→ Collected data:

········

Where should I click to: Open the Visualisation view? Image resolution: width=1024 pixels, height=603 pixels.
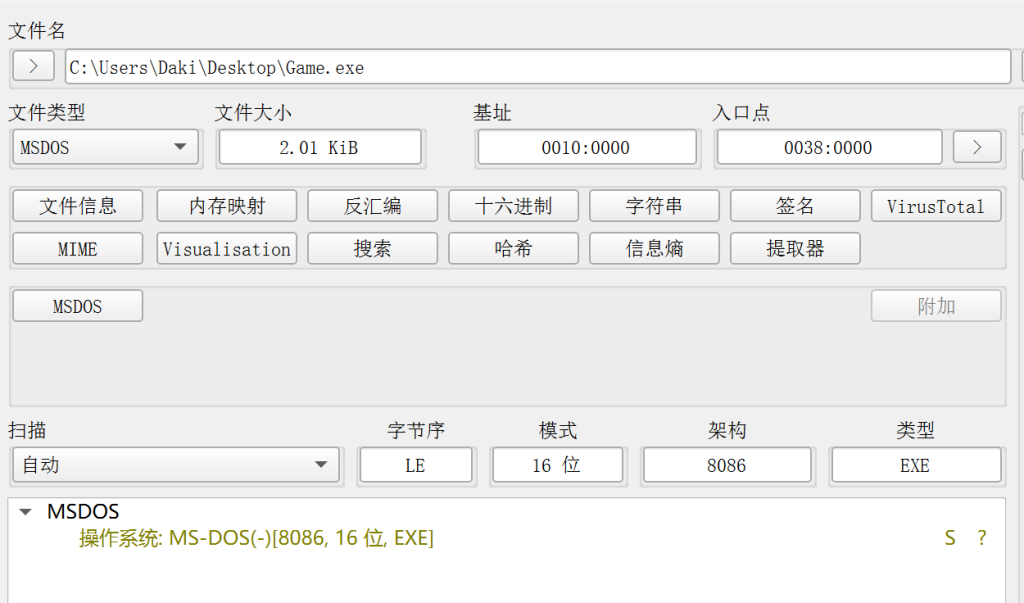pyautogui.click(x=227, y=249)
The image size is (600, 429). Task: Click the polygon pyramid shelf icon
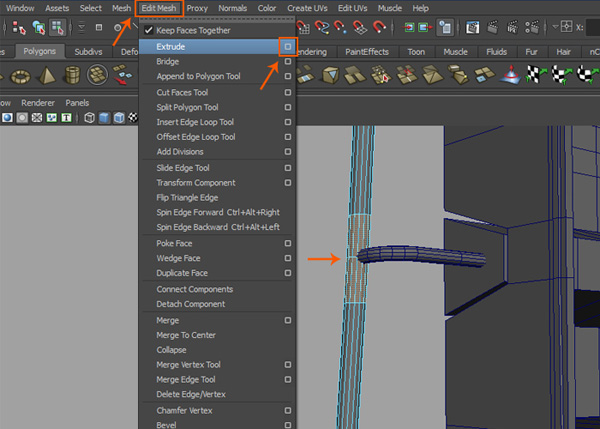pos(46,75)
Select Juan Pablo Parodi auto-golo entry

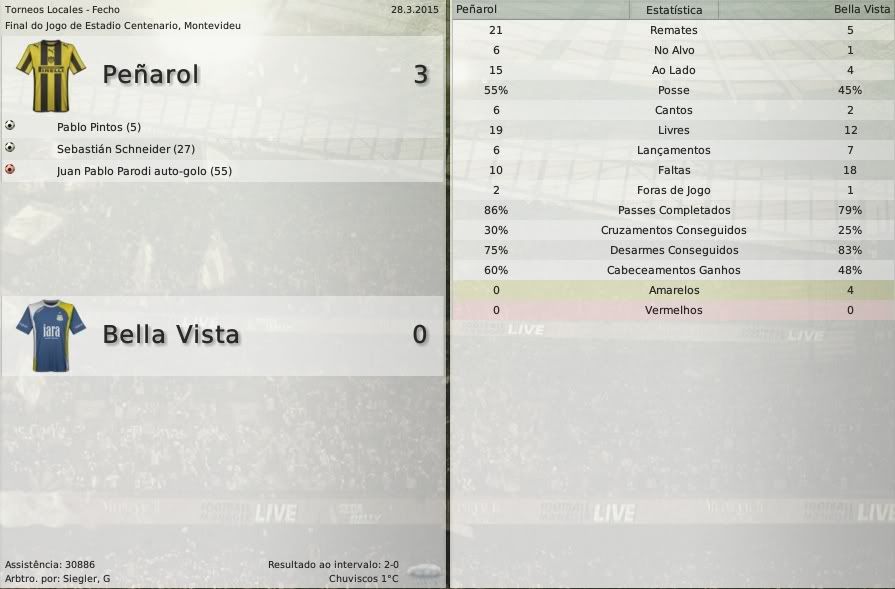point(144,171)
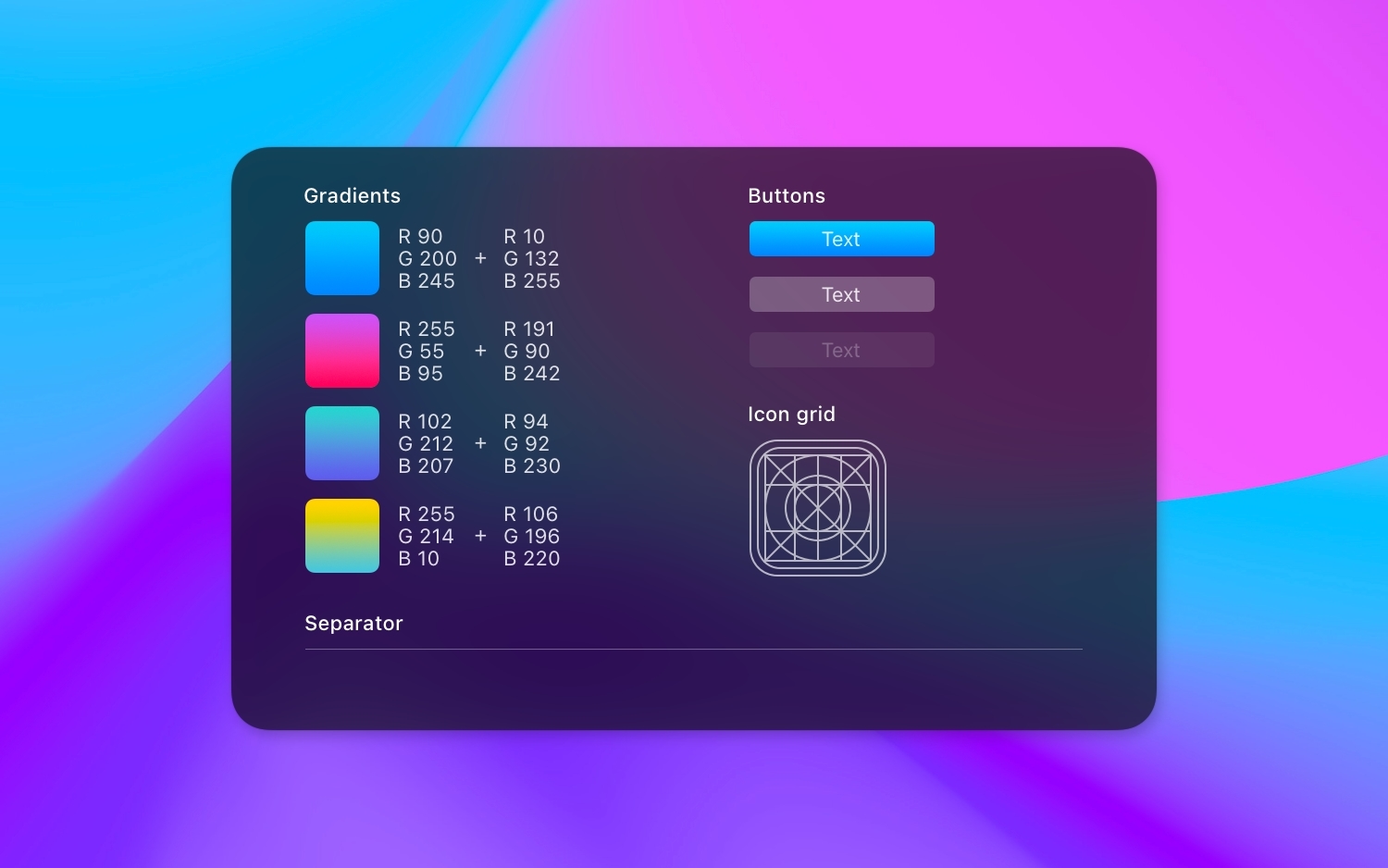Select the Icon grid heading label
1388x868 pixels.
(791, 415)
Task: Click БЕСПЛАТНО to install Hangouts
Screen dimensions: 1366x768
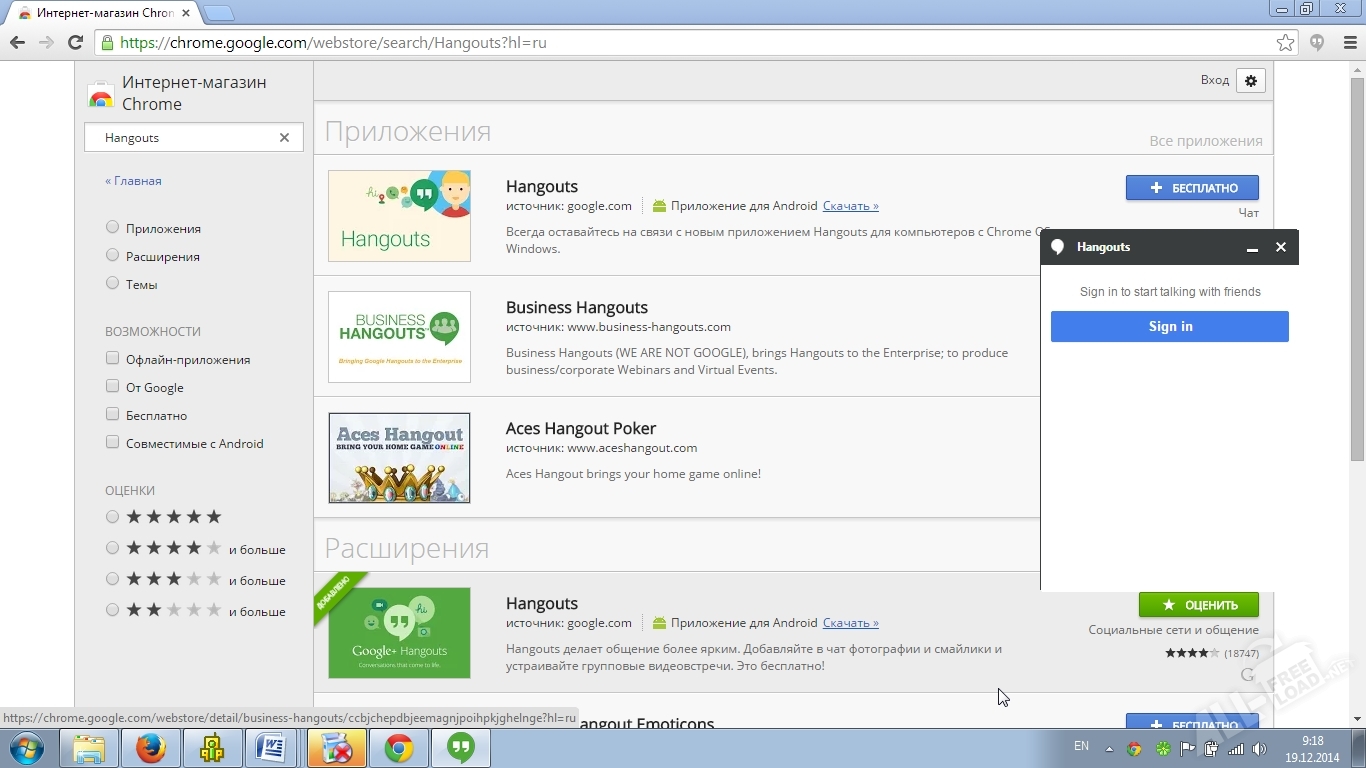Action: (x=1192, y=187)
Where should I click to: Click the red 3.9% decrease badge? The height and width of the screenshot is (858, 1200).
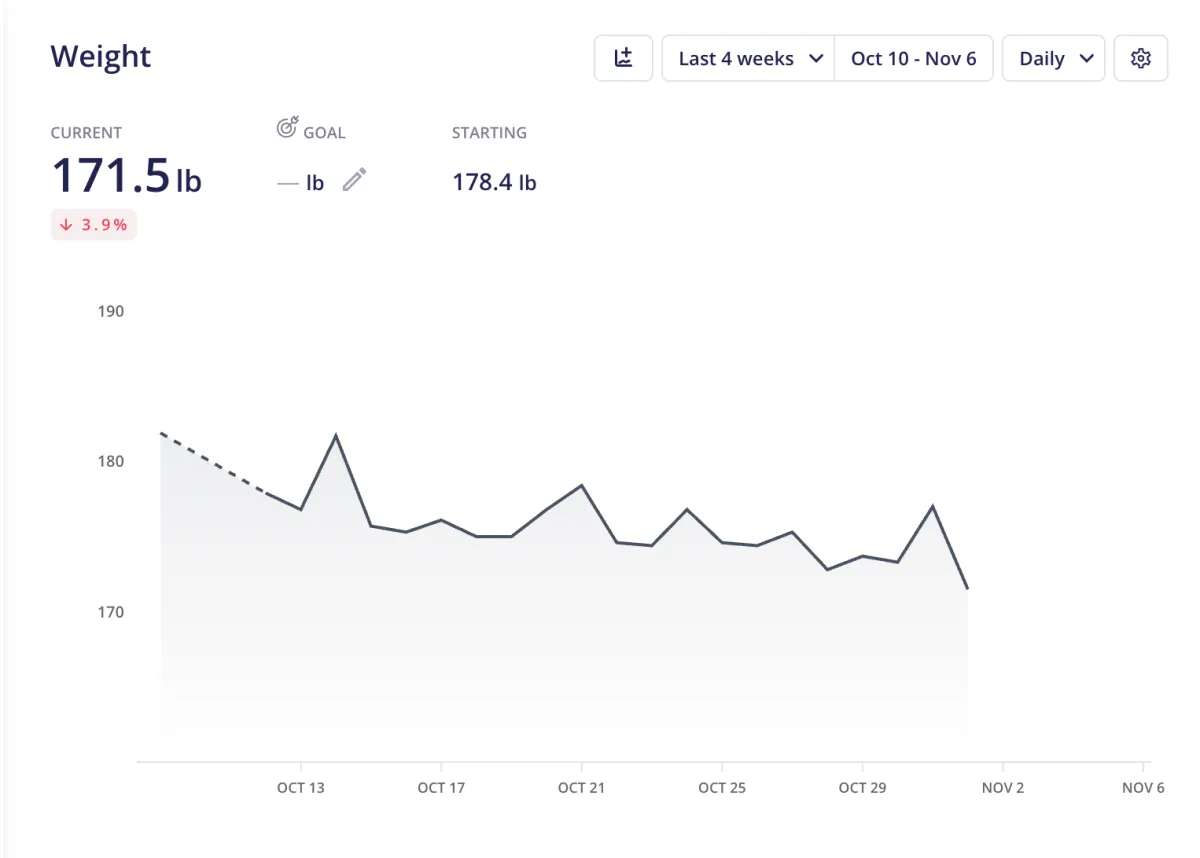(x=94, y=225)
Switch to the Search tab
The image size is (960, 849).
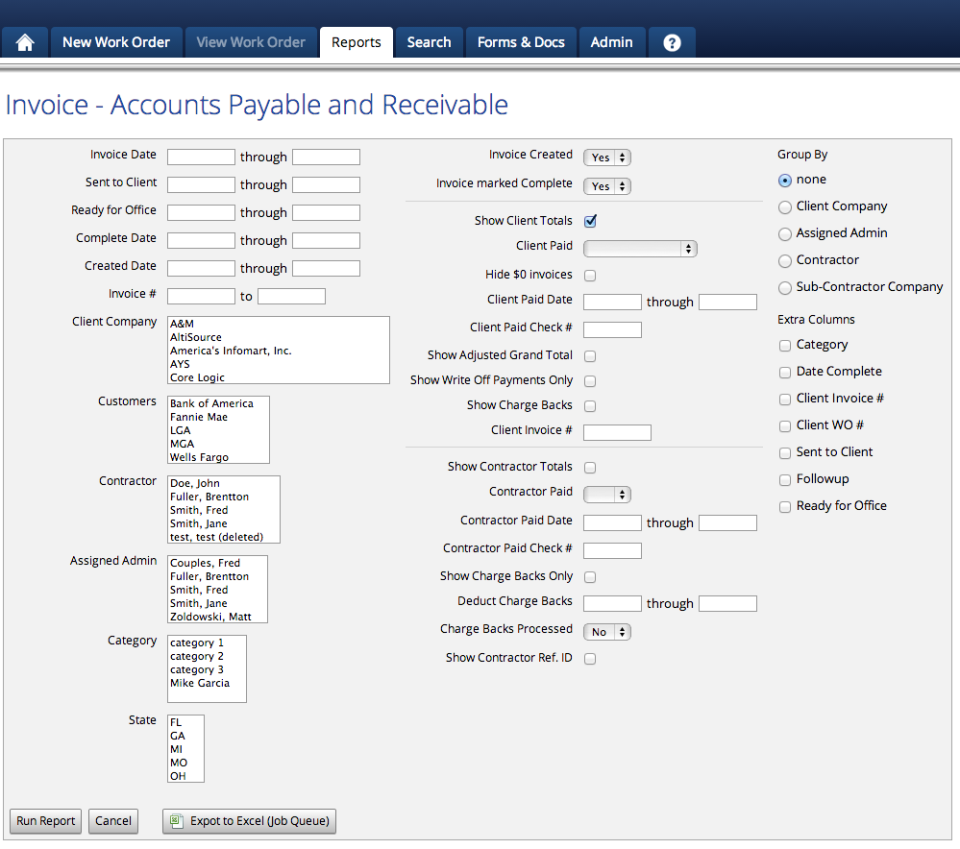[428, 41]
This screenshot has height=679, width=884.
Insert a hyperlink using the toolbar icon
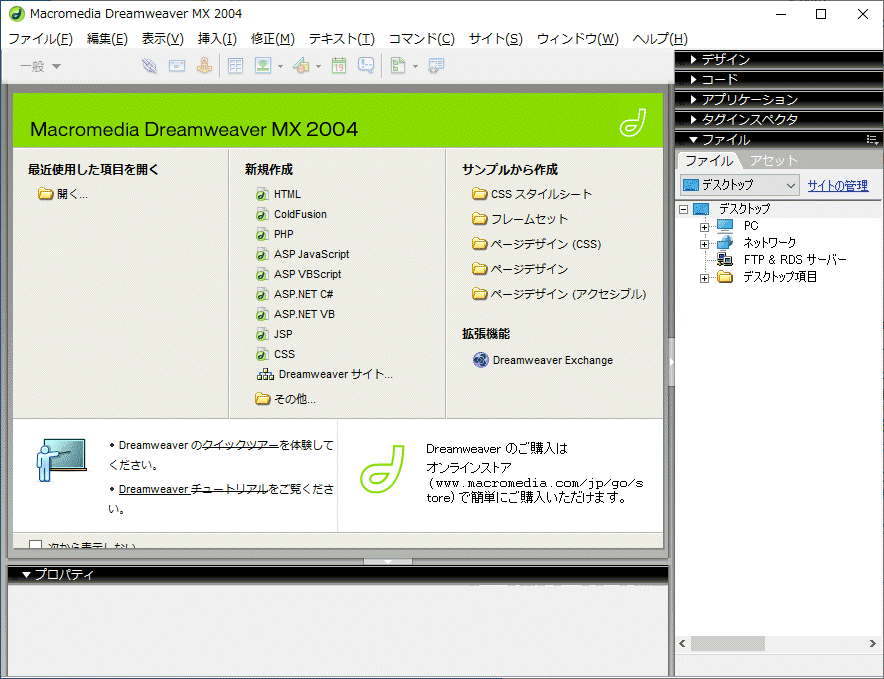coord(149,65)
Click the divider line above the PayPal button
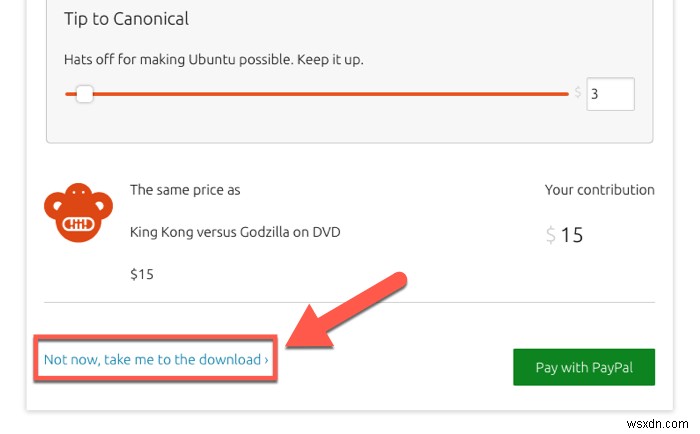The width and height of the screenshot is (700, 434). pyautogui.click(x=349, y=301)
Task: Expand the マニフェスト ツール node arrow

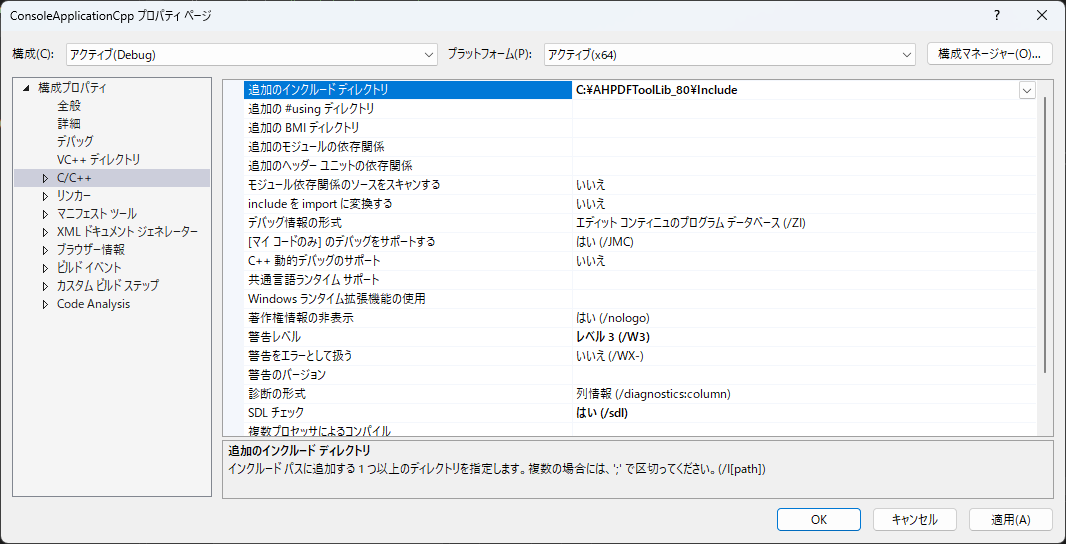Action: click(45, 214)
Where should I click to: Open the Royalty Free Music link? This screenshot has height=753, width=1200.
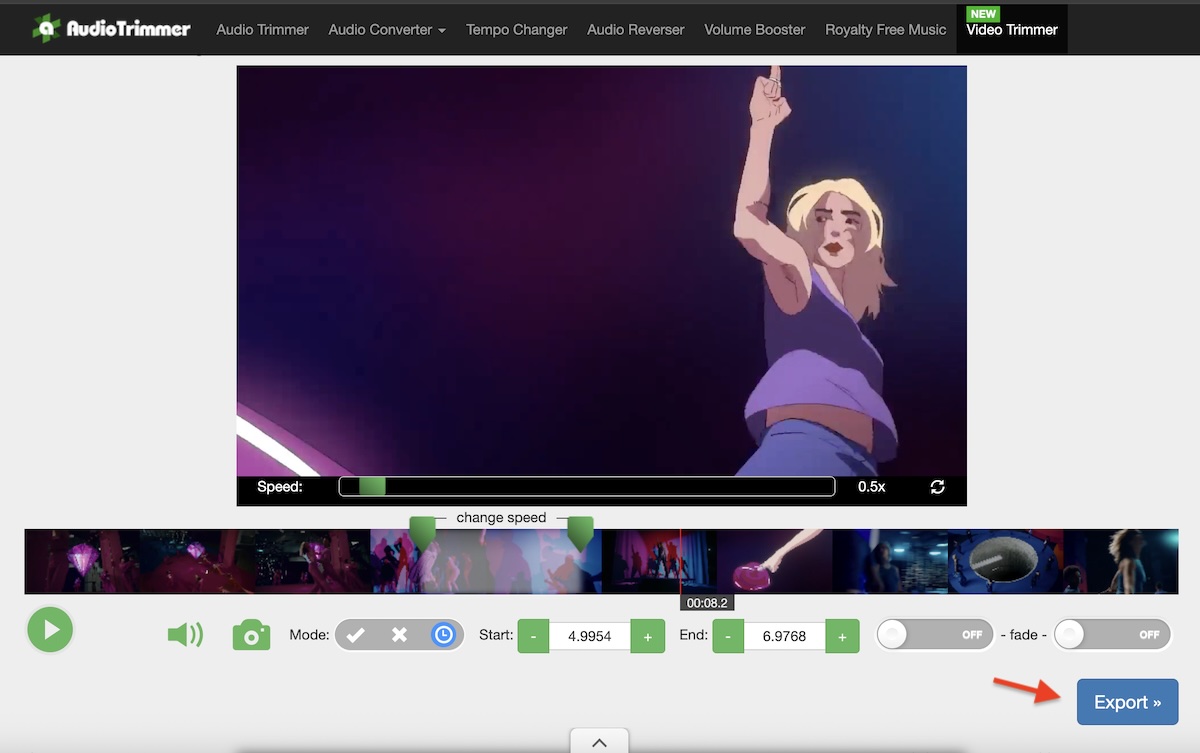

········

→ What is needed: What is needed is every line of the records above that contains the word "This".

→ Solved exercise:
This screenshot has height=679, width=884.
Where should I click to: Open the Royalty Free Music link? This screenshot has height=753, width=1200.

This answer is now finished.